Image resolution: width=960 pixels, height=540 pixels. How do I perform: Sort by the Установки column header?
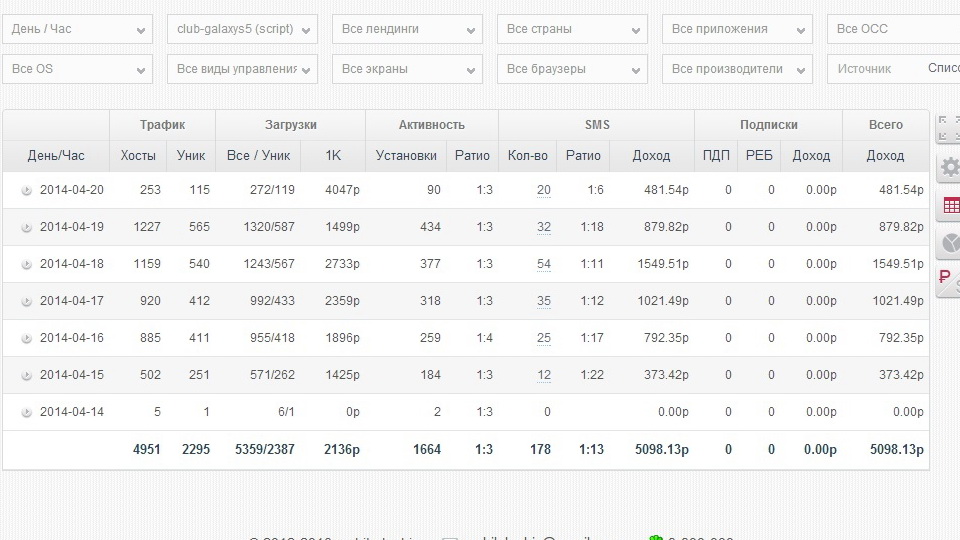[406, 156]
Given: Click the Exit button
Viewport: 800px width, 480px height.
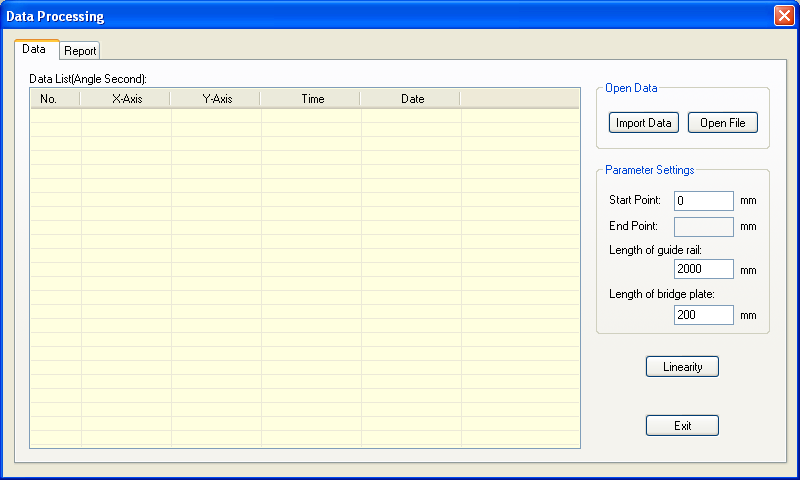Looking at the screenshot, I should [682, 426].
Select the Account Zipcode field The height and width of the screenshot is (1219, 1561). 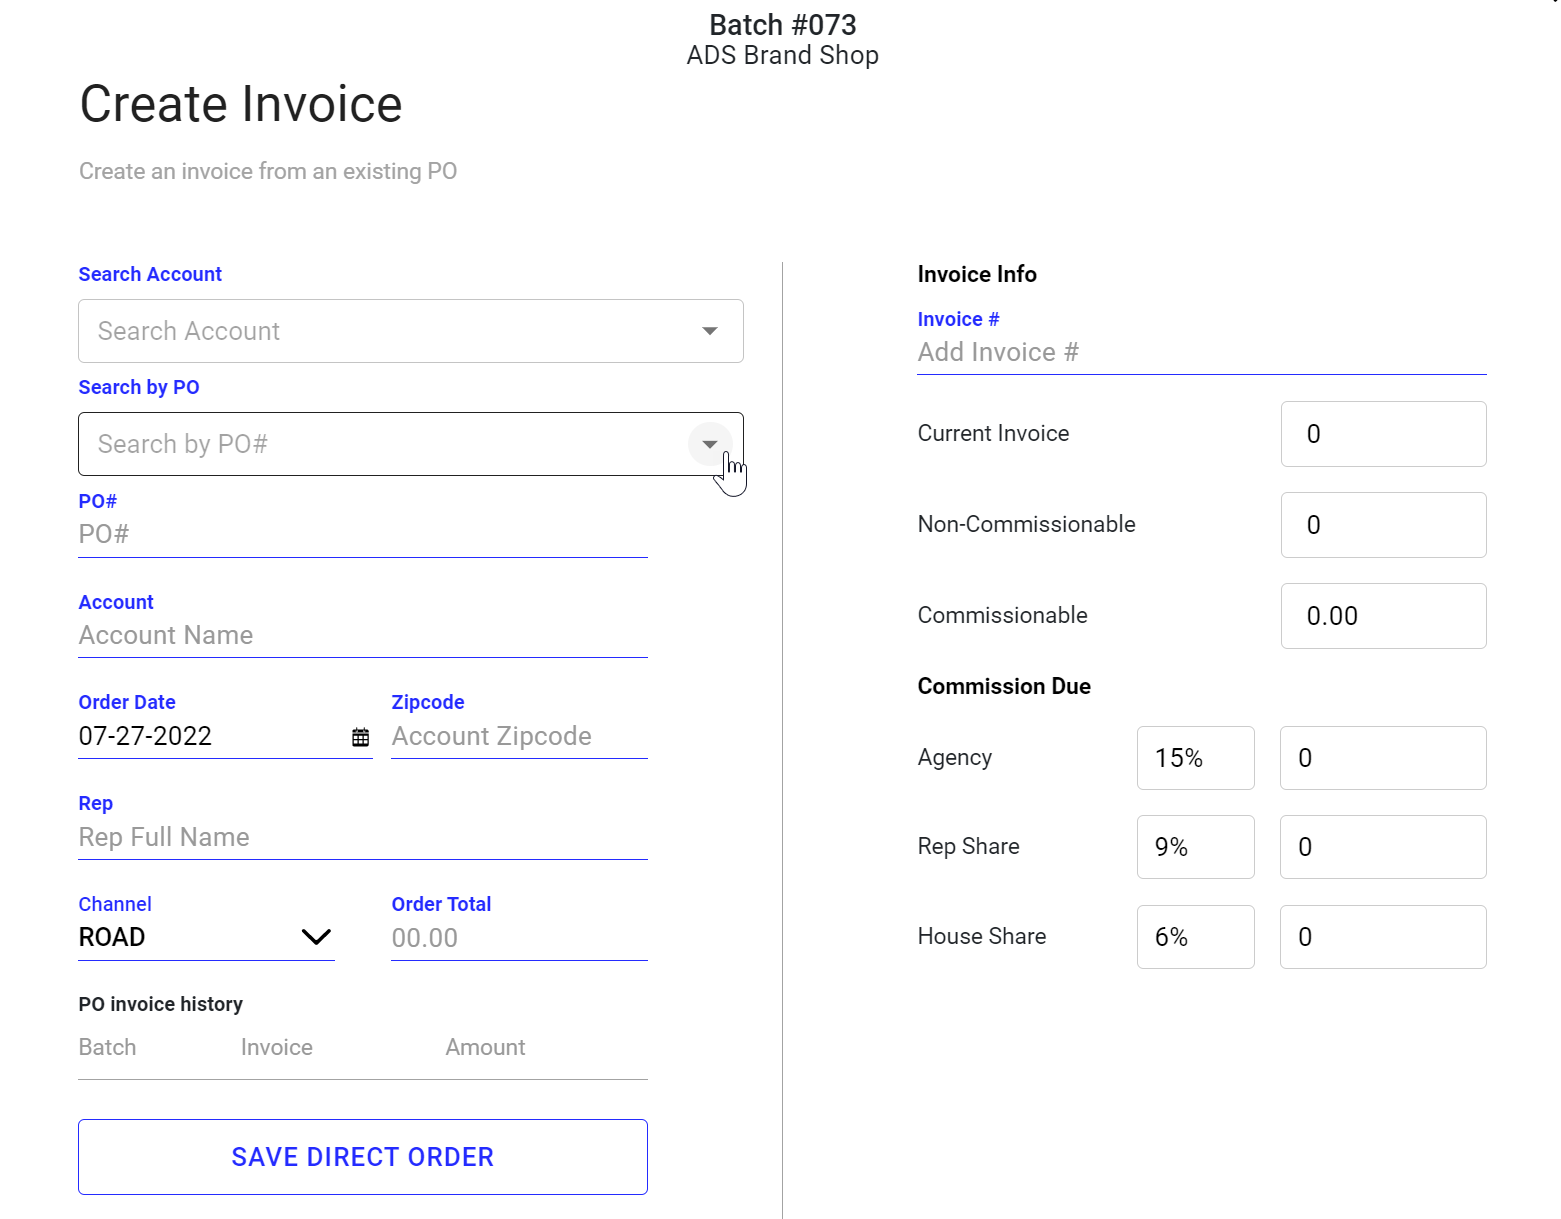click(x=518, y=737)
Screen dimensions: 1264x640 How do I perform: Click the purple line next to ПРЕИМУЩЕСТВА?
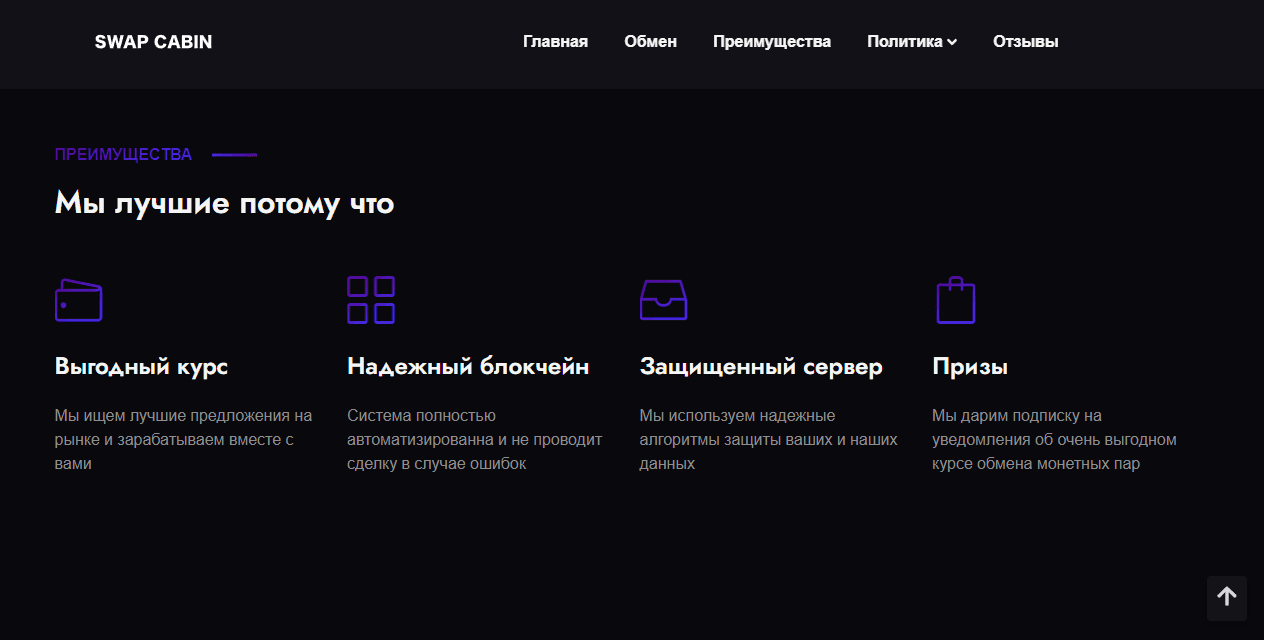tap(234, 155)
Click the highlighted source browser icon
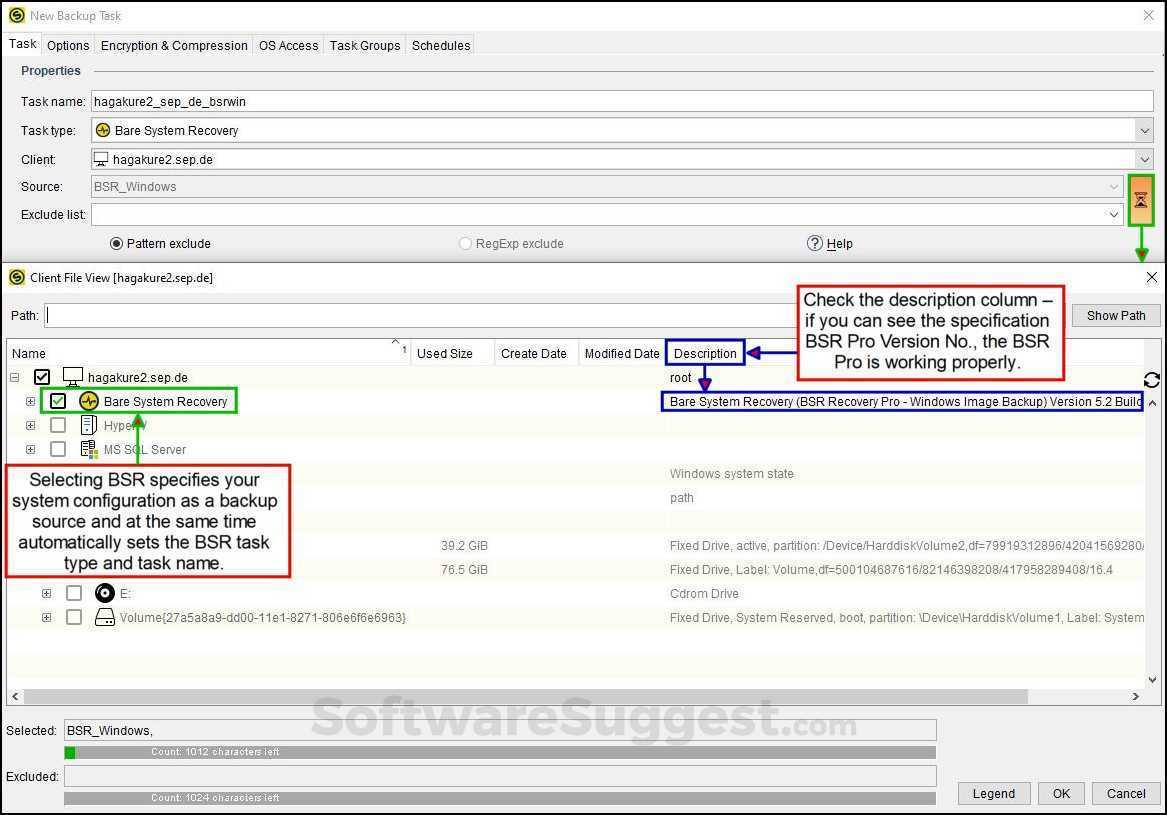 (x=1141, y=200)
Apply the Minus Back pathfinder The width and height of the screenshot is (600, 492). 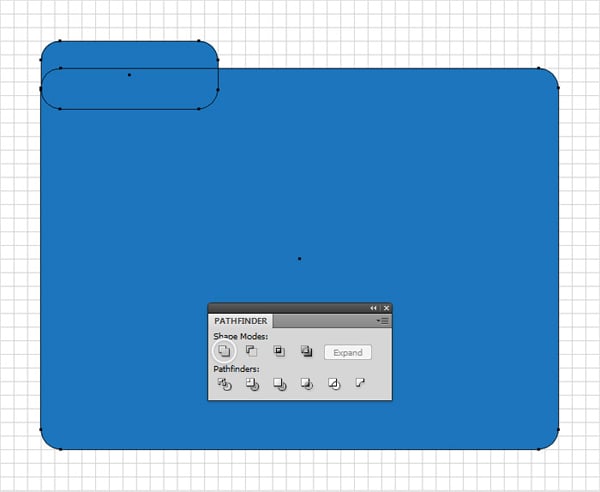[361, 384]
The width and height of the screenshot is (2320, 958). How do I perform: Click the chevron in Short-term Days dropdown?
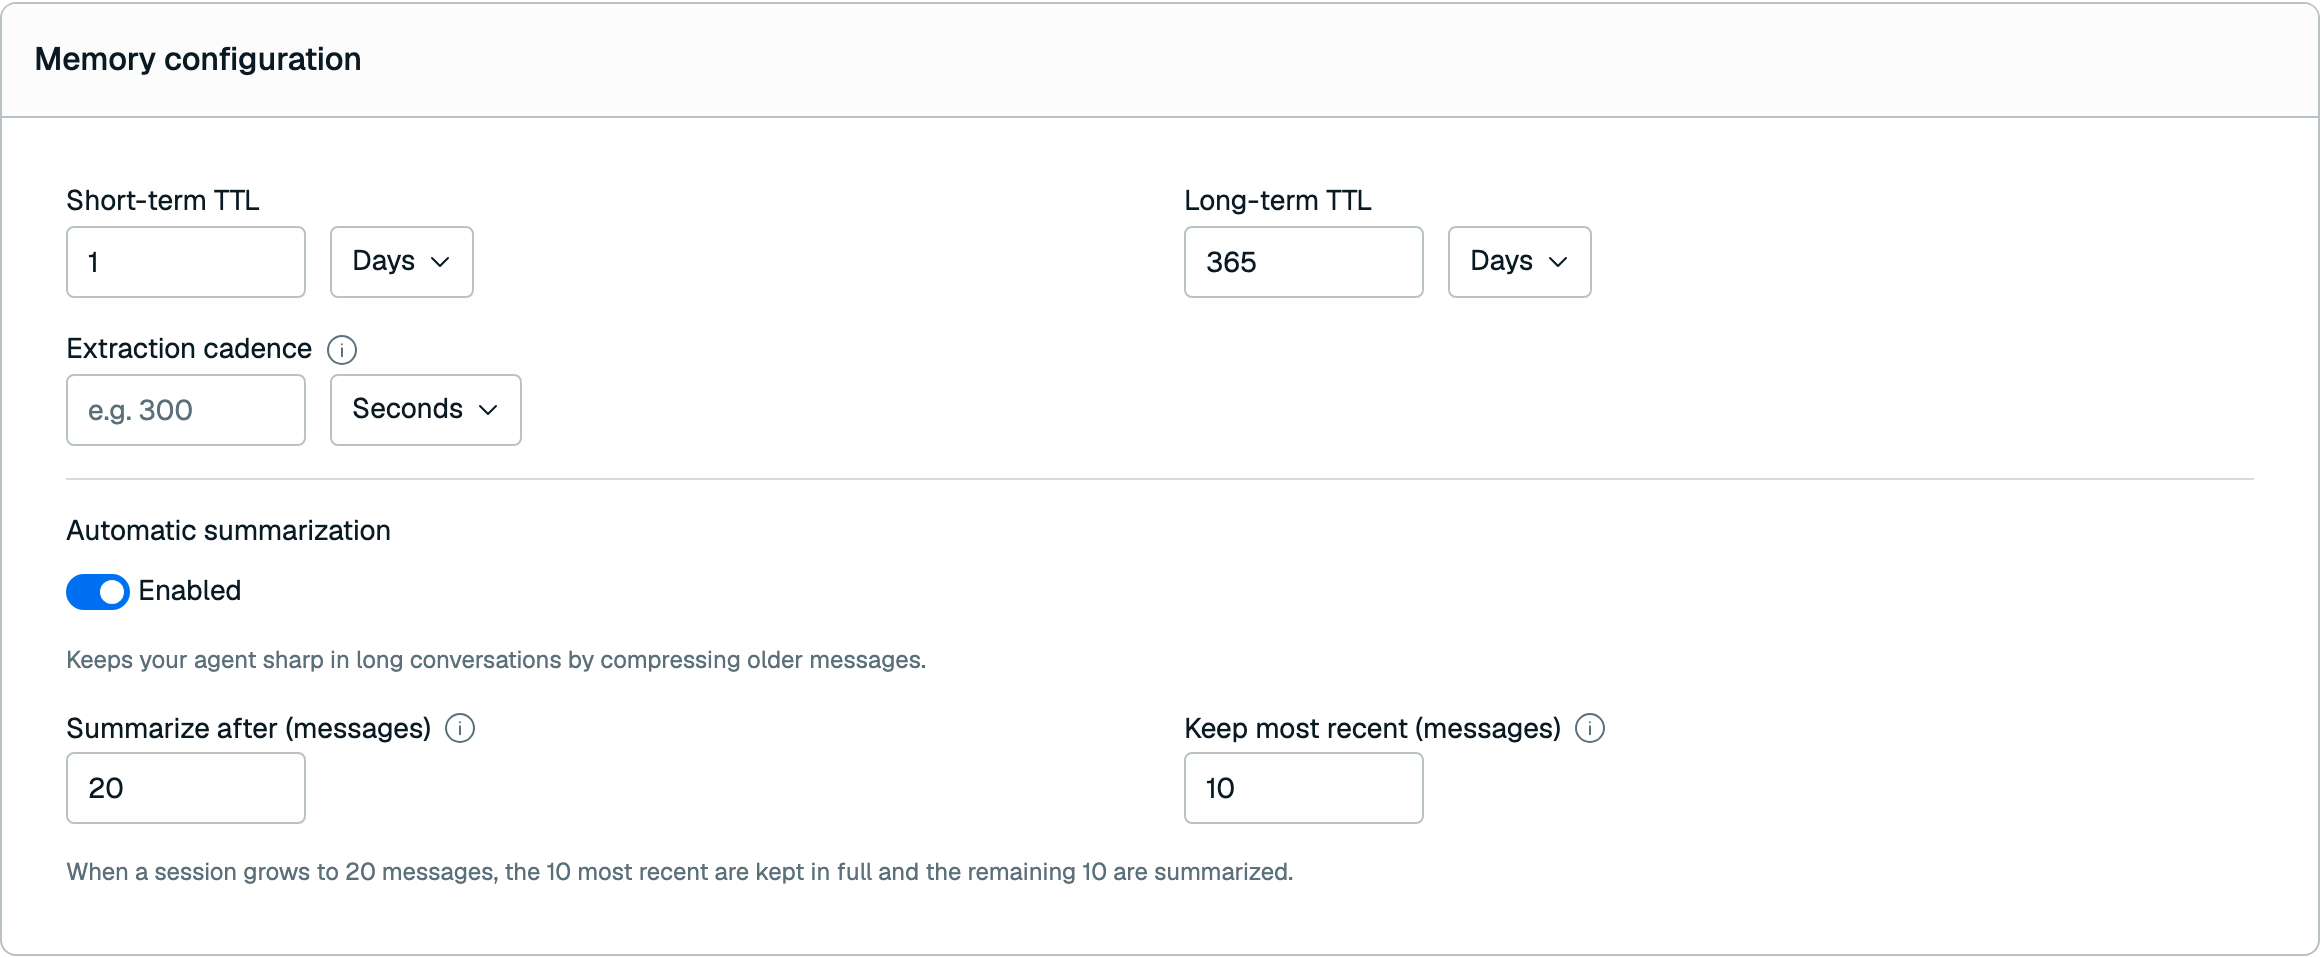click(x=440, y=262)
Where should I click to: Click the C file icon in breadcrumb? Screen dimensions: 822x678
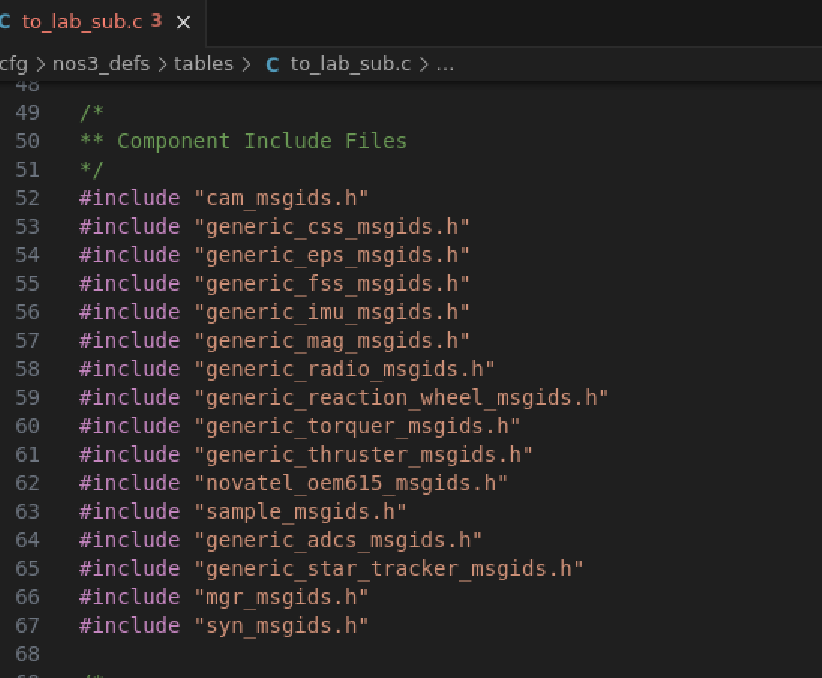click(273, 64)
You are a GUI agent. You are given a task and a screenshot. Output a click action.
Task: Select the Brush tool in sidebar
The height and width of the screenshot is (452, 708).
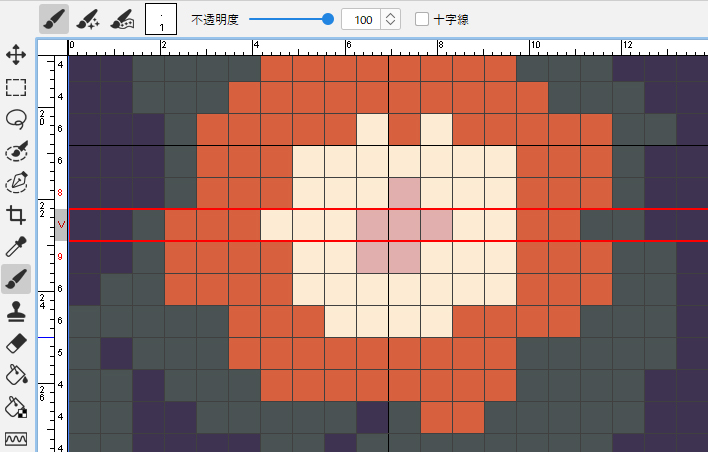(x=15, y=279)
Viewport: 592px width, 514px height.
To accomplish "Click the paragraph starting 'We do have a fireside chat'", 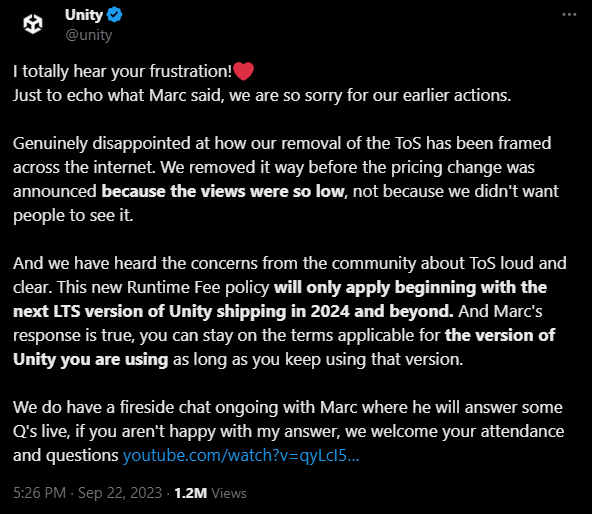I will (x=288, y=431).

TO DO> Above are the records. Copy word for word only their lines from the one holding "Where should I" through the one holding "Viewport: 592px width, 514px height.", both included, and skip the images.

SOLUTION TO THIS EXERCISE>
Where should I click to: Click the C file icon in breadcrumb? Screen dimensions: 822x678
click(273, 64)
You are a GUI agent. You are given a task and a screenshot. Output a click action.
Task: Select the Brush tool in sidebar
The height and width of the screenshot is (452, 708).
(x=15, y=279)
Viewport: 592px width, 514px height.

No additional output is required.